◆ YOUR TASK ◆
Please turn the lines below, from the one containing "Image resolution: width=1280" through the one containing "center [1722, 48].", into a numbered list, leaving out any blank lines.

◆ MATERIAL FOR THE TASK ◆
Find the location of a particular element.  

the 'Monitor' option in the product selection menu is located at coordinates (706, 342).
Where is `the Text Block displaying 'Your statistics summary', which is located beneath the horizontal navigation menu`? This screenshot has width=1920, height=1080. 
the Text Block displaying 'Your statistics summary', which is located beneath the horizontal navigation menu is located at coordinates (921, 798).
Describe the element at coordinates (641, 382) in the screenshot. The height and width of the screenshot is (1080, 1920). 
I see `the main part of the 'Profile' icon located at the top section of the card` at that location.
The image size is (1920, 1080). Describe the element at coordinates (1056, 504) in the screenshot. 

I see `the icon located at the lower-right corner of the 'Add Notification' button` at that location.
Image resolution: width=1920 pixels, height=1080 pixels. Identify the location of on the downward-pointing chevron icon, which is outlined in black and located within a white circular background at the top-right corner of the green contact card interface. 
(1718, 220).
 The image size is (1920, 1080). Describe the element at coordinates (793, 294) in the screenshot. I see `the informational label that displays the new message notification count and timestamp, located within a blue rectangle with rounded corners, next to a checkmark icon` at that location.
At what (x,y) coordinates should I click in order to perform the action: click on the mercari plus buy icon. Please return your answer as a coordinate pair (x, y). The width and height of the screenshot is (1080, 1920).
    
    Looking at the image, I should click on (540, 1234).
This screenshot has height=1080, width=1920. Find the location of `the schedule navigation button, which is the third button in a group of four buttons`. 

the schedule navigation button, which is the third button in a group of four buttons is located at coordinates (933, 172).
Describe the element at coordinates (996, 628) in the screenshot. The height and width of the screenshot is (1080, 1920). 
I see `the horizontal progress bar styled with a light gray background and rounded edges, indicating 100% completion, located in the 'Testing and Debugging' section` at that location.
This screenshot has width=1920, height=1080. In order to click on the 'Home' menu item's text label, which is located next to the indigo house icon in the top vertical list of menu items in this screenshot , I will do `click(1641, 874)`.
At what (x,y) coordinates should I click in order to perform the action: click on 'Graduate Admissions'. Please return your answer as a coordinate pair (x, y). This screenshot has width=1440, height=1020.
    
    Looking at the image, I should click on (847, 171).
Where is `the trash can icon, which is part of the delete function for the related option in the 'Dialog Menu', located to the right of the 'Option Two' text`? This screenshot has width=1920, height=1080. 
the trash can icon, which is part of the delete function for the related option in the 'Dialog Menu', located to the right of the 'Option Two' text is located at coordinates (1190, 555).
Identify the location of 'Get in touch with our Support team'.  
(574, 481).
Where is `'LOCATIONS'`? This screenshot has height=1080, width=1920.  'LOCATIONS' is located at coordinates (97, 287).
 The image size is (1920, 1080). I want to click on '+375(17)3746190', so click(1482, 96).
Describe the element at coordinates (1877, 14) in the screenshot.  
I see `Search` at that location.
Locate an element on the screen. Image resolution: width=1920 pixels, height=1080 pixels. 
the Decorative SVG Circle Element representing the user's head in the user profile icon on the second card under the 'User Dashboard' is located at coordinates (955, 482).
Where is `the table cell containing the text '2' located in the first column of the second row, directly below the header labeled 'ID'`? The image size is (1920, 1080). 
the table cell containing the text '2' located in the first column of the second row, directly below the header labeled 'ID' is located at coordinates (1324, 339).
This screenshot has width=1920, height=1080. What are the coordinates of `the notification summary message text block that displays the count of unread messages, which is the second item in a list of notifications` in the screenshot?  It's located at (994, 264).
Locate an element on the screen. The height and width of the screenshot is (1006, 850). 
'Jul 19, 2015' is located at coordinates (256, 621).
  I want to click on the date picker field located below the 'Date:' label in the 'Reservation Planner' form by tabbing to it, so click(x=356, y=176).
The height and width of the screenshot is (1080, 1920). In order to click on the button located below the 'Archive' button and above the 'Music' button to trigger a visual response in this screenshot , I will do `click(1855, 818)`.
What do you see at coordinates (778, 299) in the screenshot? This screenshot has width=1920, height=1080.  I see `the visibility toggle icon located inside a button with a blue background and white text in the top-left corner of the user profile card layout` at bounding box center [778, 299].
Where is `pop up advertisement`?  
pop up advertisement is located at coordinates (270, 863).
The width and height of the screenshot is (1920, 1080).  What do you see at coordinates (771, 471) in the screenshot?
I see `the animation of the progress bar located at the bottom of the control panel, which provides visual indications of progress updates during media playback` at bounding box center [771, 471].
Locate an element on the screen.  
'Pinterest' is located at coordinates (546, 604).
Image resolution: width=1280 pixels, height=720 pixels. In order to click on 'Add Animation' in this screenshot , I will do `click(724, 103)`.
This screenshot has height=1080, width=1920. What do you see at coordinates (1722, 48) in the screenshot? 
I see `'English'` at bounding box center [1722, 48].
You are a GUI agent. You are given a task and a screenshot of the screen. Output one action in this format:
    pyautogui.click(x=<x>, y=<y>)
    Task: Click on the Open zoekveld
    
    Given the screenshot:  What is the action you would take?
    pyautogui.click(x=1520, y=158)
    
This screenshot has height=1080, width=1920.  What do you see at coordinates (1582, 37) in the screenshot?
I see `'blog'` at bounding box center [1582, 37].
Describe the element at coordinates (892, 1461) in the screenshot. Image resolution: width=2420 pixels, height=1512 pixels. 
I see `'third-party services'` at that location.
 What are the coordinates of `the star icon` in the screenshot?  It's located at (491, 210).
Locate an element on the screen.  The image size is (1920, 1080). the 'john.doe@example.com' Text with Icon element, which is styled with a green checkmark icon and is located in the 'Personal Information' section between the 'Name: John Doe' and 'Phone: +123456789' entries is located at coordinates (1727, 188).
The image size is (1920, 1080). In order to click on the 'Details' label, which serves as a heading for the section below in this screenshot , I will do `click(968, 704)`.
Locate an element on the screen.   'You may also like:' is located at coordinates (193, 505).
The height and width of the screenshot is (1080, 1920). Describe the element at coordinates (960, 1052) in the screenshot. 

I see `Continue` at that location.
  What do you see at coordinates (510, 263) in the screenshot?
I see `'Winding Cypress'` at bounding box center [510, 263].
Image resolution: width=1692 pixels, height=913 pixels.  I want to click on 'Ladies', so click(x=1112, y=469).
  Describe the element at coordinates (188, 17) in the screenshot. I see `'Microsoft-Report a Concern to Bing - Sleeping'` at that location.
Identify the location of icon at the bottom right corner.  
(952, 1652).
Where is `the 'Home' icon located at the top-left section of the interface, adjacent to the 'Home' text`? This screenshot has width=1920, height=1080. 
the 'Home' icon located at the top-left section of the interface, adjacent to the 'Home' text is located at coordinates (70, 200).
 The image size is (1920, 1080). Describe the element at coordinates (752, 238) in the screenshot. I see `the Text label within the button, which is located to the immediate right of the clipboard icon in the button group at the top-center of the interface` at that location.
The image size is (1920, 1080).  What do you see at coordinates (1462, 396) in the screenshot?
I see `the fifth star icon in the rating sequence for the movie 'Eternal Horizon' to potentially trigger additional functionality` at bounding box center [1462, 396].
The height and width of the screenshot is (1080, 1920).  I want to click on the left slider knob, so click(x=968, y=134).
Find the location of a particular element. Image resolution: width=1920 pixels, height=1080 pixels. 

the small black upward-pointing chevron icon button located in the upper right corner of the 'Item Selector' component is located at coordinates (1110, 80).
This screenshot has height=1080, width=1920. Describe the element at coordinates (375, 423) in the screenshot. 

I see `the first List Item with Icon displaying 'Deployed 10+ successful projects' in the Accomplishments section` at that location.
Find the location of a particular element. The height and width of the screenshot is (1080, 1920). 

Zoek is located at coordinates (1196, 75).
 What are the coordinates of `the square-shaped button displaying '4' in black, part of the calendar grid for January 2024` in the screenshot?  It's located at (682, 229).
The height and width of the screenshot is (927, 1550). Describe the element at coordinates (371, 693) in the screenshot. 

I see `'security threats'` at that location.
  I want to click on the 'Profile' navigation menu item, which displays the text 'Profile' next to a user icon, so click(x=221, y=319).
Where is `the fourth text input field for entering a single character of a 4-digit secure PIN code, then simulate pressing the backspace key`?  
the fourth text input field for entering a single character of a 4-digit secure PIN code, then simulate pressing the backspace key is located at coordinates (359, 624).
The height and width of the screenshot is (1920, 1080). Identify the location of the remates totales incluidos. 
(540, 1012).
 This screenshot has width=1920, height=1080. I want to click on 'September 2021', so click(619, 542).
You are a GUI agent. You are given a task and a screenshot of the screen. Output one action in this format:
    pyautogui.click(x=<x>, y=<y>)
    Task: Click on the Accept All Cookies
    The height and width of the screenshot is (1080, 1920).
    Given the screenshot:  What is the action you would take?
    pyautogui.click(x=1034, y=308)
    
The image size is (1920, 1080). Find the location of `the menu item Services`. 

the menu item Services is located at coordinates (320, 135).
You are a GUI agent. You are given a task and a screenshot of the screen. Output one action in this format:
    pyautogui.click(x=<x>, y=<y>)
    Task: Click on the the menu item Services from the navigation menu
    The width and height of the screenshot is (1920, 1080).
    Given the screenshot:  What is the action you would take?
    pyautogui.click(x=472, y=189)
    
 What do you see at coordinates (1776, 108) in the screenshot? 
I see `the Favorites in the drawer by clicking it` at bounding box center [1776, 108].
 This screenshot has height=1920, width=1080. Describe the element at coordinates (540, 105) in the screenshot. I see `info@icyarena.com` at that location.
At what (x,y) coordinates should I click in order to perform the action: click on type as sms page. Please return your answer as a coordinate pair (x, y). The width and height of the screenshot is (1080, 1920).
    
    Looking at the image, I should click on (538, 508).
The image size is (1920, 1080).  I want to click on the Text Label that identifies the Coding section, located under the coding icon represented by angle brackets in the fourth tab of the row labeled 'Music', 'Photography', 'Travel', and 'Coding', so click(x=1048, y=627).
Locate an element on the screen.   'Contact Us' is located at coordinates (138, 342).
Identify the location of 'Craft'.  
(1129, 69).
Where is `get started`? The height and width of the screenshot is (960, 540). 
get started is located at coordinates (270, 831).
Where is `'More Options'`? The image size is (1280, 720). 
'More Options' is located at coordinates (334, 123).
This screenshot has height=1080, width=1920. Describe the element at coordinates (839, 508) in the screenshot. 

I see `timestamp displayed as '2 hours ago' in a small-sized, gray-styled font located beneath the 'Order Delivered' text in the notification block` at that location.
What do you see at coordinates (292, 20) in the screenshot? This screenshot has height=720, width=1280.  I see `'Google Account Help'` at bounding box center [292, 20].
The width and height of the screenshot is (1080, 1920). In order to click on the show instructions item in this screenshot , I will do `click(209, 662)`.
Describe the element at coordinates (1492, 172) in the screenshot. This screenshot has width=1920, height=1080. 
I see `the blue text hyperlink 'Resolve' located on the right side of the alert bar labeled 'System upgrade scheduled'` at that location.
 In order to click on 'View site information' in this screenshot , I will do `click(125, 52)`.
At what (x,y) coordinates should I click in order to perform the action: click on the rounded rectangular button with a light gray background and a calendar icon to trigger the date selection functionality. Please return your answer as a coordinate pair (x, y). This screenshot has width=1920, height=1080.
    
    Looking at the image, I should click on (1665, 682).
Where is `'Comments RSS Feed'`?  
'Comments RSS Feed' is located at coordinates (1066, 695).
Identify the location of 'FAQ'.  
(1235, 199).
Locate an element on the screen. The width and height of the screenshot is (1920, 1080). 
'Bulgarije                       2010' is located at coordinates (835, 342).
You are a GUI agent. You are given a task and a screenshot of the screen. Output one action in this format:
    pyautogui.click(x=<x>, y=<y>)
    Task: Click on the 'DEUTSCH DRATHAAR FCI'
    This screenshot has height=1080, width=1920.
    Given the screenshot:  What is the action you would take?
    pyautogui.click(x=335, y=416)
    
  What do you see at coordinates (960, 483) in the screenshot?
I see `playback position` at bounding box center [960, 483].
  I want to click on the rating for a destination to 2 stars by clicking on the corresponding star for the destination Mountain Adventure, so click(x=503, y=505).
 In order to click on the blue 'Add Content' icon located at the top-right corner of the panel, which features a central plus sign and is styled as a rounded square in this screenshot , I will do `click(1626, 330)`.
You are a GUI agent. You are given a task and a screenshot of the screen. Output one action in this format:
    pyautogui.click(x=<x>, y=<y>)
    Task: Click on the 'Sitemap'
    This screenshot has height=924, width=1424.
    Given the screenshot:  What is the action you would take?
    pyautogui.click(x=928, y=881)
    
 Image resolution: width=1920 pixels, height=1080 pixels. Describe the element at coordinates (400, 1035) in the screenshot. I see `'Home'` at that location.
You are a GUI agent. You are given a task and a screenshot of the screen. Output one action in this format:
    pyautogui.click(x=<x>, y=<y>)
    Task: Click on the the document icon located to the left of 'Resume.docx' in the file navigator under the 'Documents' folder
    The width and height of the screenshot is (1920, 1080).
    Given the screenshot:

◆ REPLY ◆
1. Image resolution: width=1280 pixels, height=720 pixels. In order to click on 'Add Animation' in this screenshot , I will do `click(724, 103)`.
2. This screenshot has height=1080, width=1920. What do you see at coordinates (1722, 48) in the screenshot? 
3. I see `'English'` at bounding box center [1722, 48].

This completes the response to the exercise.